JACKSON (AP) — A federal judge has denied a request by Hinds County Supervisor Phil Fisher and the Republican Party to bar the county from using its new redistricting plan in November elections, which involves only the five local election commission members.
Still pending is the original lawsuit filed in September, which asks that the new voter district lines be thrown out for multiple reasons, including, Fisher said, the contention supervisors improperly used race as a consideration in redrawing districts.
Fisher is white. The board's four black supervisors on Oct. 8 asked the court to dismiss his lawsuit, saying Fisher sued in his official capacity as a supervisor and "gerrymandering" lawsuits must be filed by an affected voter. Gerrymandering is drawing voting lines to give advantage to a certain group.
According to court records, U.S. District Judge Carlton W. Reeves on Tuesday denied Fisher's motion to stop the election and denied the other supervisors' motion to dismiss the lawsuit. Reeves has not issued a written order.

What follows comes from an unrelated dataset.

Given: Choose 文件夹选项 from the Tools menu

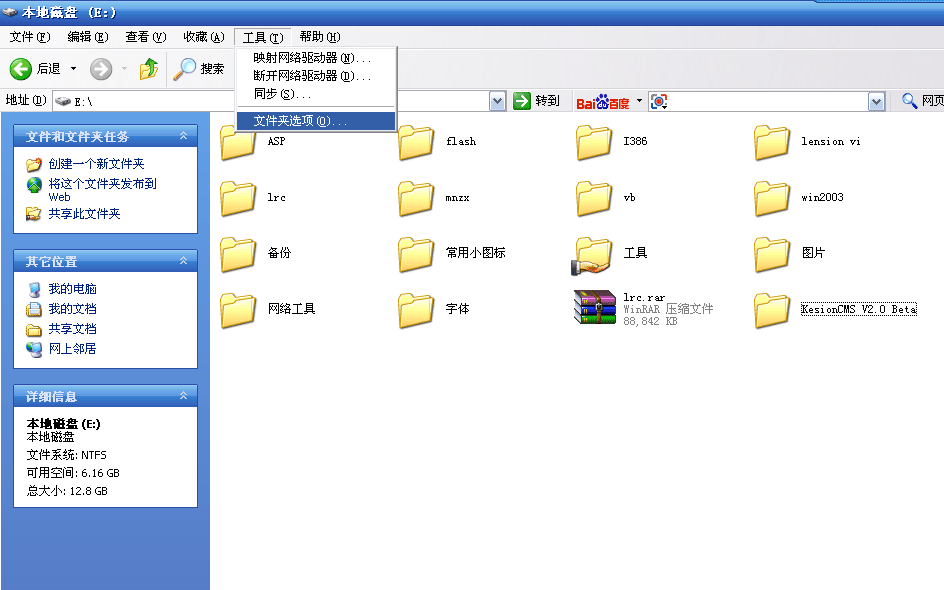Looking at the screenshot, I should (300, 121).
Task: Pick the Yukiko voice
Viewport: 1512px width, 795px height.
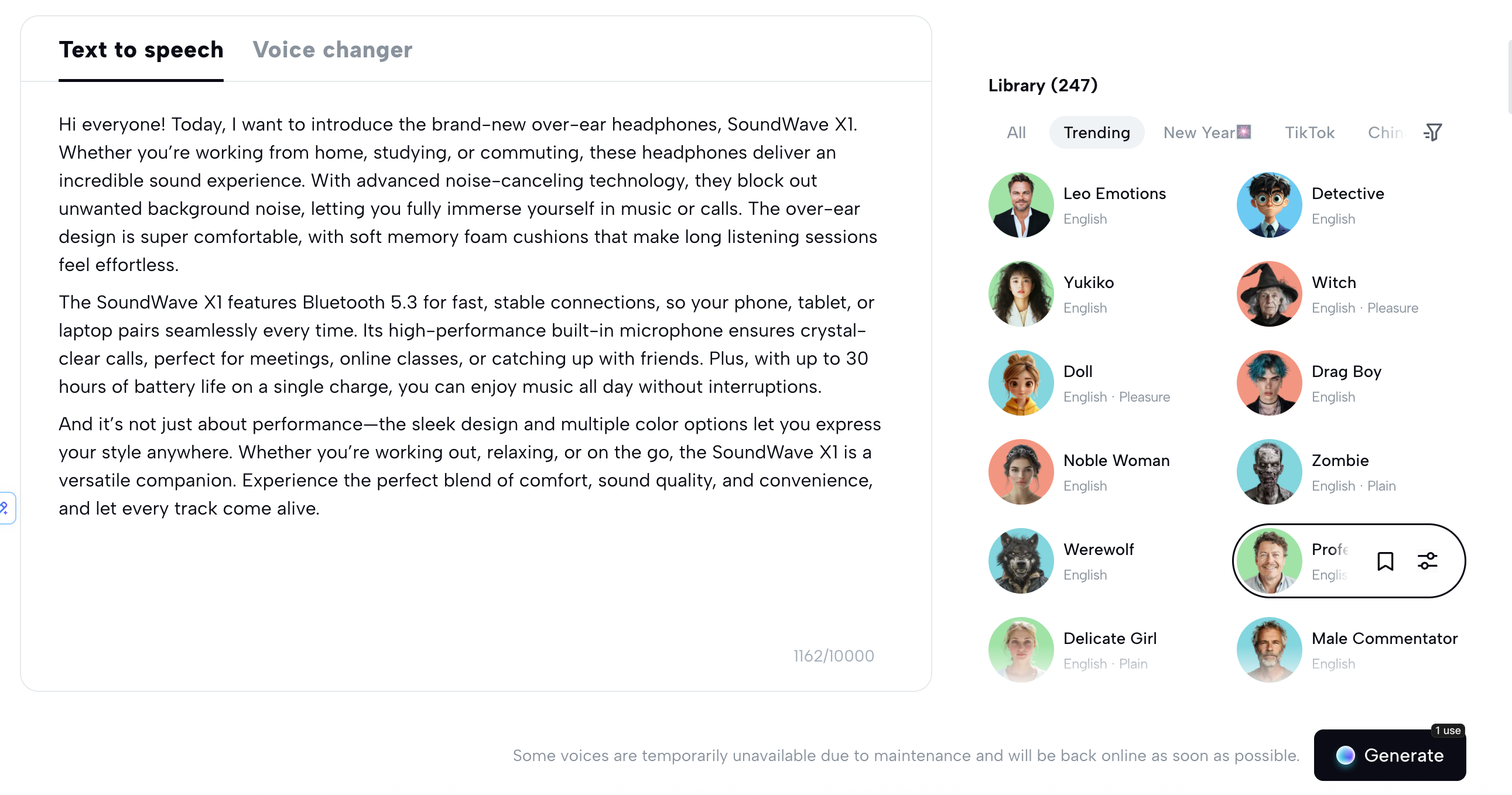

Voting districts are adjusted every 10 years based on census data. Hinds County's plan was adopted in February 2011.
Fisher's lawsuit claims there was little shift in the population of Hinds County's voting districts for supervisors and there was no need for major changes. But supervisors approved a plan that increased the black population of most districts and split the city of Clinton, which had previously been in one district, the lawsuit says.